What is the message that will save our lives?

The words they needed to hear in their spirits on the day of Pentecost were the very words put forth by Peter, by the Holy Spirit, “God has made Jesus Lord and Messiah! Teacher and savior!”“Repent, and be baptized every one of you in the name of Jesus Christ so that your sins may be forgiven; and you will receive the gift of the Holy Spirit. 39For the promise is for you, for your children, and for all who are far away, everyone whom the Lord our God calls to him.” 40And he testified with many other arguments and exhorted them, saying, “Save yourselves from this corrupt generation.” 41So those who welcomed his message were baptized, and that day about three thousand persons were added.

Of course there were those who did not believe, who were not cut to the heart, but three thousand persons were cut to the heart. For three thousand people, the message that their lives would never be the same again if they repented and were baptized in the name of Jesus Christ, if they received the Holy Spirit who remained to comfort them and walk with them on life’s journey – this message and in turn their belief saved their lives! And, Peter proclaimed, the promise is for you, for your children, and for all who are far away, everyone whom the Lord our God calls to him. This promise is for you. It’s not the promise of heaven – some out-there promise, but rather the promise of peace right now, a reminder that the Spirit of God is still with you, still speaking to you, in words deeper than the drone of the TV. The Spirit of God speaks to you in a way that cuts to the heart and changes your very soul. It is a promise for you and for everyone the Lord our God calls to him.

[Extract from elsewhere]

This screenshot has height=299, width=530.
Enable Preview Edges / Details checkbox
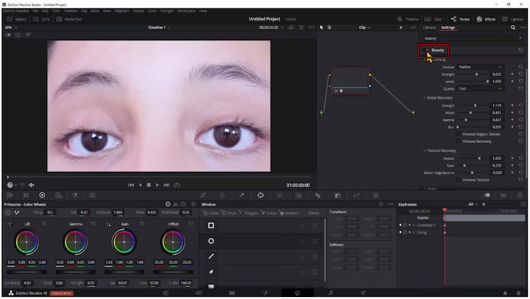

What is the message we must hear that will save our lives?
“As a young man, Mahatma Gandhi studied in London. After. learning about Christianity, and after reading the Sermon on the Mount, he decided that Christianity was the most complete religion in the world. It was only later, when he lived with a Christian family in East India, that he changed his mind. In that household he discovered that the word rarely became flesh -- that the teaching of Jesus rarely became the reality of Jesus.”[1] If we have been cut to the heart, then we must silence our words and begin allowing the Word to live through us. We must put hurt feelings aside and forgive. We must acknowledge our needs and ask our brothers and sisters in Christ for help. We must essentially make ourselves vulnerable so that others can live. The message that Mahatma Gandhi needed to hear was not verbal but action. He needed only to see the word made flesh, but he didn’t.
The message that our world needs to hear that will save so many lives is not always verbal. In a world that continues to scream, “Pick me! Eat me! Buy me!” we realize that what cuts to our heart is the Holy Spirit, living and acting and silencing the screams of the outside world. Sometimes our world needs to see the message that will save its lives.

We come to the table of Christ today, wanting to be filled with the Holy Spirit who continues to live and dwell with us. The bread and wine are reminders that God has made Jesus Lord and Messiah, teacher and savior. So repent and be baptized, every one of you, for the forgiveness of sins, and be made whole. This promise is for you and for your children, and for your children’s children, and for those who will come far into the future. Let us receive this message and may it cut to our hearts, may it save our lives. Amen.
[1] From Susan R.Andrews sermon, “Holy Heartburn” in The Christian Century, April 7, 1999, p. 385.